Huw Pill, para politikası kurulunda olası bölünme işaretlerinin ortasında enflasyonist baskıların ortadan kaldırılması gerektiğini söyledi.
İngiltere Merkez Bankası’nın baş ekonomisti, merkez bankası politika yapıcıları arasında borçlanma maliyetlerinin ne zaman düşebileceği konusunda ortaya çıkan bölünmenin bir işareti olarak, faiz indirimlerinin hala “uzak bir ihtimal” olduğu konusunda ısrar etti.
Huw Pill, mart ayından bu yana enflasyonun önemli ölçüde düştüğünü gösteren veri eksikliğinin, borçlanma maliyetlerini bir süre daha kısıtlı tutmaya yönelik “temel çizgiden ayrılmak için bir neden görmediği” anlamına geldiğini söyledi. Pill, “geçen zamanın” İngiltere’de baz faizin düşürülmesini “biraz daha yakınlaştırdığını” ancak ekonomideki temel enflasyonist baskıları ortadan kaldırmak için politikanın kısıtlayıcı kalması gerektiğini sözlerine ekledi.

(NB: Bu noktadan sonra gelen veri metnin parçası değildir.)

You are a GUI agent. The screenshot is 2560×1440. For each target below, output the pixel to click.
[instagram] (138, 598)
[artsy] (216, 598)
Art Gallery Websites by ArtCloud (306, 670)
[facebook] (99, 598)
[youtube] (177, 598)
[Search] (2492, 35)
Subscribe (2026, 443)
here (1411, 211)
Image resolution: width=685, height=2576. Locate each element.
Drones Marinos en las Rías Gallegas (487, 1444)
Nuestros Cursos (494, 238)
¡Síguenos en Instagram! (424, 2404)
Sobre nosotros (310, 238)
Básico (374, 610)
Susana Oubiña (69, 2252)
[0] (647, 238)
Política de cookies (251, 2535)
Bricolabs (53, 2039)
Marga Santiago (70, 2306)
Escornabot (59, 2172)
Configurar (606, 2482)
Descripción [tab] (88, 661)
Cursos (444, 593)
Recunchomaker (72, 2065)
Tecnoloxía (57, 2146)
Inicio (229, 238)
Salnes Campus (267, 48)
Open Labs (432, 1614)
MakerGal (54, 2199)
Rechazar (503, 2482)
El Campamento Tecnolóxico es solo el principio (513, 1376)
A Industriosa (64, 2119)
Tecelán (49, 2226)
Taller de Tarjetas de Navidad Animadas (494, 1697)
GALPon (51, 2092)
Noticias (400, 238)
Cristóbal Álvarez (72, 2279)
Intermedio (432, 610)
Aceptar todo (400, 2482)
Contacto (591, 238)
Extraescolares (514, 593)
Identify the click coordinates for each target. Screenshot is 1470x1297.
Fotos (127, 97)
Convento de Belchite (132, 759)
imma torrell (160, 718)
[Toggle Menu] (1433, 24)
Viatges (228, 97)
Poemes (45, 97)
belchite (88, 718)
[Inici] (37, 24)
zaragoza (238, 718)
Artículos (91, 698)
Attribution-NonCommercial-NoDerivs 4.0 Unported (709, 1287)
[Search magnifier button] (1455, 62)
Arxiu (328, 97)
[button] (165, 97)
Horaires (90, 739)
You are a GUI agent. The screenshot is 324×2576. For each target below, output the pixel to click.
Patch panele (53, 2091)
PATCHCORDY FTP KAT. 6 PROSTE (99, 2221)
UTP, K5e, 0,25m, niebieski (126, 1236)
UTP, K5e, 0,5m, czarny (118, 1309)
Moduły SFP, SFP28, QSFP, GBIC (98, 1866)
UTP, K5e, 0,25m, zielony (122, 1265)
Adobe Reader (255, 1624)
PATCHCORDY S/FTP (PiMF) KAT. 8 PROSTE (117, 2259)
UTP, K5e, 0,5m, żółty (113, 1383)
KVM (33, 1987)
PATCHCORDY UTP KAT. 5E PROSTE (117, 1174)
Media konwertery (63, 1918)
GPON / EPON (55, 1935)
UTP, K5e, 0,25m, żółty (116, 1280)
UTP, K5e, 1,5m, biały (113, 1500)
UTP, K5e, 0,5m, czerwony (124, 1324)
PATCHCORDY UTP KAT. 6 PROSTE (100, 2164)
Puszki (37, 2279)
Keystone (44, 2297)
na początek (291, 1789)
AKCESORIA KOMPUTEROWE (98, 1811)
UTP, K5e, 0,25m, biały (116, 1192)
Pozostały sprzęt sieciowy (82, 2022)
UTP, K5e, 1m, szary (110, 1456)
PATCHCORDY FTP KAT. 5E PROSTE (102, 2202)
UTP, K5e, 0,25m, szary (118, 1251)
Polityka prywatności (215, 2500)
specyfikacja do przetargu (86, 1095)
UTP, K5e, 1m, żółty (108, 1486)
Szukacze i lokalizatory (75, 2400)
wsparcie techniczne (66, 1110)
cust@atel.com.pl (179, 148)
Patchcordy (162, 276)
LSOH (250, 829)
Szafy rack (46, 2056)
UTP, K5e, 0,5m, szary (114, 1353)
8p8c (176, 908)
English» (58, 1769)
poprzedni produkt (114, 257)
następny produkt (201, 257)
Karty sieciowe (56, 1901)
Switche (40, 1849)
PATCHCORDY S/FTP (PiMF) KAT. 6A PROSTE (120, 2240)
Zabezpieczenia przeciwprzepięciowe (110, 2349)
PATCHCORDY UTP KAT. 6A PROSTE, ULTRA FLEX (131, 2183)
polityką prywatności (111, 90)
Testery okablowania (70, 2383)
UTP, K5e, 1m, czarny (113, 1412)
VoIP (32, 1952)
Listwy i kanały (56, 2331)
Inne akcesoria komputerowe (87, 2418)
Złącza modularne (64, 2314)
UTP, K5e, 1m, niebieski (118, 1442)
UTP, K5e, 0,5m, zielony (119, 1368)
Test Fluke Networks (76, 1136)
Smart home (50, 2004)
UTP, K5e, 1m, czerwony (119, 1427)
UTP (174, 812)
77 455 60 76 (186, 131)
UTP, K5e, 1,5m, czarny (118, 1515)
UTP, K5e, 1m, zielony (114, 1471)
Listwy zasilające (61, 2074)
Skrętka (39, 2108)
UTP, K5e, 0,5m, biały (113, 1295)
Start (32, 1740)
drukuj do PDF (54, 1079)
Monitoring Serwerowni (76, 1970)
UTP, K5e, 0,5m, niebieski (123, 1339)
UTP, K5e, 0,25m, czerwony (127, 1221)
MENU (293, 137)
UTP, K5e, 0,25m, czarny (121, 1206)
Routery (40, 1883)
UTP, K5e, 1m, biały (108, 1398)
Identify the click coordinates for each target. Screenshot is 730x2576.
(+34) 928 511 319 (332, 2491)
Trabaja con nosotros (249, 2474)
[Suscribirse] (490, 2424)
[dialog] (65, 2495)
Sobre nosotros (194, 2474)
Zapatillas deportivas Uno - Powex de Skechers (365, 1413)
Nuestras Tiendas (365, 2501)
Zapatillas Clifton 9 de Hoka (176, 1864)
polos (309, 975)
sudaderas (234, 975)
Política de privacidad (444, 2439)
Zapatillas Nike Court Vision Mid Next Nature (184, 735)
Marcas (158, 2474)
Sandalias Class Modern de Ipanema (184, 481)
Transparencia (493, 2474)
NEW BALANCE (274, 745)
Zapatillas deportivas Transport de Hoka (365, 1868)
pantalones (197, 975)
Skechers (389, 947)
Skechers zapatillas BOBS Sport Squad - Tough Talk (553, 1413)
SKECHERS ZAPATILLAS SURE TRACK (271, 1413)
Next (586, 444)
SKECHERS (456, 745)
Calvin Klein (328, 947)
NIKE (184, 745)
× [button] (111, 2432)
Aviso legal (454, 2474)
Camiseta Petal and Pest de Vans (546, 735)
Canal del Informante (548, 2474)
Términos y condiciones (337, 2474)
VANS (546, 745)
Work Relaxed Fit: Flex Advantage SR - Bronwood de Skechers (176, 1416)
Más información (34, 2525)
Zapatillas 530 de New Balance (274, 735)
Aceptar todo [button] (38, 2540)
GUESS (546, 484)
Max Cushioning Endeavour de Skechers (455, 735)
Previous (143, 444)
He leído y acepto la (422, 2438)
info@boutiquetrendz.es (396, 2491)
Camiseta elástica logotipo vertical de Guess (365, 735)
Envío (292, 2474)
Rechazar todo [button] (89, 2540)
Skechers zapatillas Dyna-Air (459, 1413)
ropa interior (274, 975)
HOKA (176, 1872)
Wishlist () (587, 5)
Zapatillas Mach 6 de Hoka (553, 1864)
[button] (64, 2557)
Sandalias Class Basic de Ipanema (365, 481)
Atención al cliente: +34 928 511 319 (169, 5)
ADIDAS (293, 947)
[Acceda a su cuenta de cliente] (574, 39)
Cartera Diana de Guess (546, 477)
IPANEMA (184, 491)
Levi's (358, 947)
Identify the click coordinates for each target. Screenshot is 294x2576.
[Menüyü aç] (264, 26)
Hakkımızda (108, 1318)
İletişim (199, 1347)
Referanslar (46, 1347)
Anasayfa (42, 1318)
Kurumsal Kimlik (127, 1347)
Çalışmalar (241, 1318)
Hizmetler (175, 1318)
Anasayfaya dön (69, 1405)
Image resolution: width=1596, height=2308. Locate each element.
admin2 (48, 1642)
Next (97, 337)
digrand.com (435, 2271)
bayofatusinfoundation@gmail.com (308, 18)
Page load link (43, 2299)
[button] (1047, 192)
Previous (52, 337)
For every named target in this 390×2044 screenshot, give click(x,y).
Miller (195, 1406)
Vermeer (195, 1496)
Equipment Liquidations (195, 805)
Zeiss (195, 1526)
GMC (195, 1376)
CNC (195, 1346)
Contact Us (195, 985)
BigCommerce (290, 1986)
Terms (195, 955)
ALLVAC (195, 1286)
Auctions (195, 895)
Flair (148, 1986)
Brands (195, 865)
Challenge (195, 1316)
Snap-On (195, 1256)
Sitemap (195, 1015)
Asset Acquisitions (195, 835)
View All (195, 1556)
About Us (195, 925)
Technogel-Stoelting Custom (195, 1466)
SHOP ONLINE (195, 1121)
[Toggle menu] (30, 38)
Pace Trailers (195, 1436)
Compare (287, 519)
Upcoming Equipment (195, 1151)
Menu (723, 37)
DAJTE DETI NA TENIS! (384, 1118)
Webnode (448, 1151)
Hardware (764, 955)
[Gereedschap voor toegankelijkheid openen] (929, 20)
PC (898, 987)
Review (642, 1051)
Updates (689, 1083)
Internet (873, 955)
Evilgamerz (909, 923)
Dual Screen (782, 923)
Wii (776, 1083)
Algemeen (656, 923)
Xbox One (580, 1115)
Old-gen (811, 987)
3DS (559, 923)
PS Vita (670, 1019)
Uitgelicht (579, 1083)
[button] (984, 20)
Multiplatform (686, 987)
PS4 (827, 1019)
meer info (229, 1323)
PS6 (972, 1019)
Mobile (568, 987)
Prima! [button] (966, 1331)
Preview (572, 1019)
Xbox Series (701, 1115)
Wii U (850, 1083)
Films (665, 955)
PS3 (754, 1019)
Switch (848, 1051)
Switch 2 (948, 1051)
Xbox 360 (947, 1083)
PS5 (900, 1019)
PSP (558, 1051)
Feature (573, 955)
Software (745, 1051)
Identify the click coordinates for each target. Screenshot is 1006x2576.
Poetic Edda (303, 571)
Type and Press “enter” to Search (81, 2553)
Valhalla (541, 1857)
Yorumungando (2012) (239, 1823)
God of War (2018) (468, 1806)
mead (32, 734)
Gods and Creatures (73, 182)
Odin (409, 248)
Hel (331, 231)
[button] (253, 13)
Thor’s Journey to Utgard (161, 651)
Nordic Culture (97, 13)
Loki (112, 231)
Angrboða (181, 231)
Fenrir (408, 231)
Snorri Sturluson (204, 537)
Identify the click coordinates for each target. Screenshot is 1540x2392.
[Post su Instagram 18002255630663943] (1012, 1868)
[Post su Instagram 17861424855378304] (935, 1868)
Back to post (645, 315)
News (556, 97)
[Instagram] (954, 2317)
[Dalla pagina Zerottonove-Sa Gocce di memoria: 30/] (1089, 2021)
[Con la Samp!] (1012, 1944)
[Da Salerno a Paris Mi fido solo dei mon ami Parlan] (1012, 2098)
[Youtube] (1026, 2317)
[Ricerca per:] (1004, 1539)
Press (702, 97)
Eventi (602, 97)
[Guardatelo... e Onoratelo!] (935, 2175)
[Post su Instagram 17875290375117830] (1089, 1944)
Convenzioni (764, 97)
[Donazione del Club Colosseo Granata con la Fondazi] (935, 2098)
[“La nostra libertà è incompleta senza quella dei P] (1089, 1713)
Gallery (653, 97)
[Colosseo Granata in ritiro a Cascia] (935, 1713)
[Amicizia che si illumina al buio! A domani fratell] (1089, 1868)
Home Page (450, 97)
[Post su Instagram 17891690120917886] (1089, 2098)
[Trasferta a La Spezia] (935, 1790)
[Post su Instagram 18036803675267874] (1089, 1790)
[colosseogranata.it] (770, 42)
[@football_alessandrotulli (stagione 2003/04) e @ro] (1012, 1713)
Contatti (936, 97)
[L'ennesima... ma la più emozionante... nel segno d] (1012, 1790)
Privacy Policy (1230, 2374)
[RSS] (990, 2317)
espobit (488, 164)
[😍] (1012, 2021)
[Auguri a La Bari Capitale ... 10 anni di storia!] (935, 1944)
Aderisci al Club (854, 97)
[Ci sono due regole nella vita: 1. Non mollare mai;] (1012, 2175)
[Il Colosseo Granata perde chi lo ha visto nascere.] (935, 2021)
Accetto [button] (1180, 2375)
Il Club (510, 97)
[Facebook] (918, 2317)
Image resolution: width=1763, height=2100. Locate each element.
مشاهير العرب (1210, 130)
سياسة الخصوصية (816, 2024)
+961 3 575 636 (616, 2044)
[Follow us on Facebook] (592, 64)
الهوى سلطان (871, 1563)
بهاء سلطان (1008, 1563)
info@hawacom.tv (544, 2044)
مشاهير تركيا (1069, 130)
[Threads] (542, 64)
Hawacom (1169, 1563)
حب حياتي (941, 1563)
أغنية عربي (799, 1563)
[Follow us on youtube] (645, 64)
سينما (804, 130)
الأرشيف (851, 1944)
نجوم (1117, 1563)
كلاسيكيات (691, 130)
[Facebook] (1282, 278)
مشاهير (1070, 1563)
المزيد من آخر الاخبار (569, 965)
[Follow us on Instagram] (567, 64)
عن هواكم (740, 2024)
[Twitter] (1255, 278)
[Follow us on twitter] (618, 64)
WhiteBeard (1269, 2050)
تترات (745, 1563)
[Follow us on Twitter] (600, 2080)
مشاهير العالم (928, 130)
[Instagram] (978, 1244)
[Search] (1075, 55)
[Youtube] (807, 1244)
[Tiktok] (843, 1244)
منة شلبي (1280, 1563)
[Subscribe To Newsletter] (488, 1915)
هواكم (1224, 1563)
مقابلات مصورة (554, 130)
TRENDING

Küresel enerji fiyatlarındaki keskin düşüş geçtiğimiz yıl enflasyonu aşağı çekmişti. Ancak Pill, “Enflasyonun kalıcı bileşeninde şu ana kadar gördüğümüz geçici düşüş, para politikası kurulunun belirlediği para politikasının kısıtlayıcı duruşuna borçludur. Bu nedenle enflasyonun sürekliliğinde gördüğümüz herhangi bir düşüş, kısıtlayıcılığın artık gerekli olmadığını düşünmek için bir neden değildir. Aksine, para politikasının kısıtlayıcılığının istenen etkiyi yaratmaya başladığının bir göstergesidir” açıklamasında bulundu.
Enflasyon, Ekim 2022’de yüzde 11,1 ile son dört yılın en yüksek seviyesinden geçen ay yüzde 3,2’ye gerileyerek, Eylül 2021’den bu yana en düşük seviyesine indi. İngiltere Merkez Bankası baz faiz oranını son 16 yılın en yüksek seviyesi olan yüzde 5,25’e yükseltti. Ancak Banka’nın yakından takip ettiği hizmet enflasyonu yüzde 6 ile merkez bankasının tahminlerinin üzerinde seyretmeye devam ediyor. Ücret artışı da yüksek, işsizlik yüzde 4,2 ile düşük ve ekonomik büyüme ivme kazanıyor.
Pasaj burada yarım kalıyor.